** Problem **
Find the lines below that contain the string "computer". Copy each one.

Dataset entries
________________________________________

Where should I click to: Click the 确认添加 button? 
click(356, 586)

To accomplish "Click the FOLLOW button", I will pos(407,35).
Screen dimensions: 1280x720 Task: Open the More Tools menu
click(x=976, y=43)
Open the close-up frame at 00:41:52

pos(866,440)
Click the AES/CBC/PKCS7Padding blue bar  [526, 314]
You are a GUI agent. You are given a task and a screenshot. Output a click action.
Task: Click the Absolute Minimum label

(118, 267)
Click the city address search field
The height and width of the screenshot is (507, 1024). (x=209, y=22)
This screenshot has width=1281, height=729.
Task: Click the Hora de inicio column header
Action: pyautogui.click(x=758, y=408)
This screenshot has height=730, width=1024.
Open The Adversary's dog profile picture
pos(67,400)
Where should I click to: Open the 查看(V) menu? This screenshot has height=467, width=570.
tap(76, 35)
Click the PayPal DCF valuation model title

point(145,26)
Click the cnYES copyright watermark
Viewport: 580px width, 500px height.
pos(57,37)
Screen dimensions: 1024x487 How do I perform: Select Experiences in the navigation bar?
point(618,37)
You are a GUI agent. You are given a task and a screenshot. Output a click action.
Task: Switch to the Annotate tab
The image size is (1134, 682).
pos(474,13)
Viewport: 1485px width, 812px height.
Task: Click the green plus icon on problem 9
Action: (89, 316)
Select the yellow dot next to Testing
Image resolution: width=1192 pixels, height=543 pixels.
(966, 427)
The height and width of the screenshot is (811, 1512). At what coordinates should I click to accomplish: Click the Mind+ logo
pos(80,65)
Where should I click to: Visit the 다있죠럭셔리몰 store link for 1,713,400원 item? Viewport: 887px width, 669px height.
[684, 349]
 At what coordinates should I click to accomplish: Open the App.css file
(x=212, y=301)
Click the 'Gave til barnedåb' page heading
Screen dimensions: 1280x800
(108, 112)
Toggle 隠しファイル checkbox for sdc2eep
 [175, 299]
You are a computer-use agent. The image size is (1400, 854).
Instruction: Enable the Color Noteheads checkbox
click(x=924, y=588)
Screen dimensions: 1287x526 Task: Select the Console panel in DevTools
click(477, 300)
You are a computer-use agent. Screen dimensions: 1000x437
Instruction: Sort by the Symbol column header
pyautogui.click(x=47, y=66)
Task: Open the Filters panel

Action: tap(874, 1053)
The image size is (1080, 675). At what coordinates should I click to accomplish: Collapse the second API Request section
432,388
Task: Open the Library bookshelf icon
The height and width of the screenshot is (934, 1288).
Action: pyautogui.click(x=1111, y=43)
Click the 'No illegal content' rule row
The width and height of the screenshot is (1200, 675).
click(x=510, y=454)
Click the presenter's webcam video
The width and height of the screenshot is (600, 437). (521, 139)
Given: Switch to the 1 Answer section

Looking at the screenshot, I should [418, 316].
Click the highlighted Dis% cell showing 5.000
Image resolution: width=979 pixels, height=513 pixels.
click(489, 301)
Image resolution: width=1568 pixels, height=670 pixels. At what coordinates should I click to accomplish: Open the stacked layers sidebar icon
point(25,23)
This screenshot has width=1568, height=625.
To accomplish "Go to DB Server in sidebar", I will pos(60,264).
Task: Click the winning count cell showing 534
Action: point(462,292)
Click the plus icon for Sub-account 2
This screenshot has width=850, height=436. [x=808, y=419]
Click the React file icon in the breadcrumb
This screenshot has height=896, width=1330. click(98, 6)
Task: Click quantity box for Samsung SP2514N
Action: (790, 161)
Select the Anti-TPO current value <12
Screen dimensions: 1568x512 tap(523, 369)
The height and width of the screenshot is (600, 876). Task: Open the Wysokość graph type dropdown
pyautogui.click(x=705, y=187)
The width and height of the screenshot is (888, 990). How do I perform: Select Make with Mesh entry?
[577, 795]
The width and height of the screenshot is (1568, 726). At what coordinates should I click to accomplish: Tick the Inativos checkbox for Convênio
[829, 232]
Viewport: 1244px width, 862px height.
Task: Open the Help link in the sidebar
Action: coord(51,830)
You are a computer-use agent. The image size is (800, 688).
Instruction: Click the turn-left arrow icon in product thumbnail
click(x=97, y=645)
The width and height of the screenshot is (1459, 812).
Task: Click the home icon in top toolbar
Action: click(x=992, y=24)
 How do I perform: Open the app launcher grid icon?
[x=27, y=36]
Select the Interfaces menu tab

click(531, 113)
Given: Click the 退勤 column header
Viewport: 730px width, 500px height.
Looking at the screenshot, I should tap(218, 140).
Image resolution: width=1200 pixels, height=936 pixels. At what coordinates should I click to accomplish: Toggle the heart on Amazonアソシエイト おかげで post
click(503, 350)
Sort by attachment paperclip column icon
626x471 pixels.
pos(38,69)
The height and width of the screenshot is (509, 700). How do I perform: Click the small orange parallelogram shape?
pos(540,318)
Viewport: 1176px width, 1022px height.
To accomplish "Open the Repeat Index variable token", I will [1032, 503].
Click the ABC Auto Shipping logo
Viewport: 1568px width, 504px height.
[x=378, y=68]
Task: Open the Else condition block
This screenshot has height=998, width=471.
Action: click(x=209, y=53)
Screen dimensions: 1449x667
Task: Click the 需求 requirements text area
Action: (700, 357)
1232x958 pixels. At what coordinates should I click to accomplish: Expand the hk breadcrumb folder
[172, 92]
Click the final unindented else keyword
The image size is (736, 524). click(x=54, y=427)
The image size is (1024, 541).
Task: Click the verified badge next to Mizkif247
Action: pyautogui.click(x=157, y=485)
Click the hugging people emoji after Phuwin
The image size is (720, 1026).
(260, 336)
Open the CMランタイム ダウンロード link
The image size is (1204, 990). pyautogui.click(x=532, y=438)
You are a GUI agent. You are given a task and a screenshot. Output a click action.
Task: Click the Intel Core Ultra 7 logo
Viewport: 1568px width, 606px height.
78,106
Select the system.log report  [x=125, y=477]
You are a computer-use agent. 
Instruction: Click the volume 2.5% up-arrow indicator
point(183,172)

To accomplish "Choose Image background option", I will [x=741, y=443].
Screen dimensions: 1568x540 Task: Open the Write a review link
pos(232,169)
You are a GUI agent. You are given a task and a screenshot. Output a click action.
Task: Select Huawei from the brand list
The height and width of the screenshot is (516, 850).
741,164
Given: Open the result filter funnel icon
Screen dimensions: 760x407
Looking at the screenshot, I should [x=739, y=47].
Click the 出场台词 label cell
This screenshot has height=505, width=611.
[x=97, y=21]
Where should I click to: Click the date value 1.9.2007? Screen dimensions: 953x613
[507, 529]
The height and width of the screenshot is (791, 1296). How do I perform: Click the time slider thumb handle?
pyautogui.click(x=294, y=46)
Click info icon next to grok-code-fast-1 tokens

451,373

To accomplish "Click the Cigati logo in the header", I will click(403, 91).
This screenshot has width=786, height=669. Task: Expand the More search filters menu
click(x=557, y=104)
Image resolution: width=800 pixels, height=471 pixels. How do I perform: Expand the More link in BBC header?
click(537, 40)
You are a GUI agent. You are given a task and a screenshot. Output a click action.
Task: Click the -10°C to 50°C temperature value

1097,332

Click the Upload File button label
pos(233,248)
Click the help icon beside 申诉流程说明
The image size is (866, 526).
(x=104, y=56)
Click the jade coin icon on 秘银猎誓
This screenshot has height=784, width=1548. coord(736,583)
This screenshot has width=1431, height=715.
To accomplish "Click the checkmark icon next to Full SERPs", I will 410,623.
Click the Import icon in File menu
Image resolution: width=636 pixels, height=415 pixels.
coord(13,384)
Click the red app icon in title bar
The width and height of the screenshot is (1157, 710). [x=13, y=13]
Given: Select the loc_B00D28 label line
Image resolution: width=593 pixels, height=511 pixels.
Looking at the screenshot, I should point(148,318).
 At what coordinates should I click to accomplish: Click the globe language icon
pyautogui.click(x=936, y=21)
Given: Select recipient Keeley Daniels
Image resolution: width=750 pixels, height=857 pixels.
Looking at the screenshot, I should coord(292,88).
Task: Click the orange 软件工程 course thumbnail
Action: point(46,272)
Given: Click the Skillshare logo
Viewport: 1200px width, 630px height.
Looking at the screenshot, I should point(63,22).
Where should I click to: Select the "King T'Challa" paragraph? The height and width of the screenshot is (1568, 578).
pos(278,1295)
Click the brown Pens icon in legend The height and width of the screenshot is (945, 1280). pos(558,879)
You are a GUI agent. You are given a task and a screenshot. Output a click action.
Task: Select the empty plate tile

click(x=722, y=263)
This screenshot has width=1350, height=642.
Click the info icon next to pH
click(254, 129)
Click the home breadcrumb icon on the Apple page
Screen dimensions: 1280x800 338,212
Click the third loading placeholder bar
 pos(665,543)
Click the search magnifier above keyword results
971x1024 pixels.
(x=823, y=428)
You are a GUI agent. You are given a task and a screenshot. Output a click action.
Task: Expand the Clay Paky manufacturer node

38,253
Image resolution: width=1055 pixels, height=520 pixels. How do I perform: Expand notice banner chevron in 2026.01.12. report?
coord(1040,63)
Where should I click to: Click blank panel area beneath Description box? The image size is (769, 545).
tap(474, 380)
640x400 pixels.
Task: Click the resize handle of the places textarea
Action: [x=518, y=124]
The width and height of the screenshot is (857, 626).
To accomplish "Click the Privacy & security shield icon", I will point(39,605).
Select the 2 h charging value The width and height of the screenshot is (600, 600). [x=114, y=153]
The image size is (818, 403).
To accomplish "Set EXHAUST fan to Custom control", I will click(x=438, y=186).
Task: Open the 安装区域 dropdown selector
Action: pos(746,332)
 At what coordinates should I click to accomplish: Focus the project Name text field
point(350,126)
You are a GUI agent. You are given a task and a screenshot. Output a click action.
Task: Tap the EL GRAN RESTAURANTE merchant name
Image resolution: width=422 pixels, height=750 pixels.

________________________________________

** Your solution **
You are a computer-use agent. The image size is (1400, 854).
You are a computer-use agent. Screen dimensions: 1000x437
You are a computer-use agent. The image size is (800, 688).
You are a computer-use agent. 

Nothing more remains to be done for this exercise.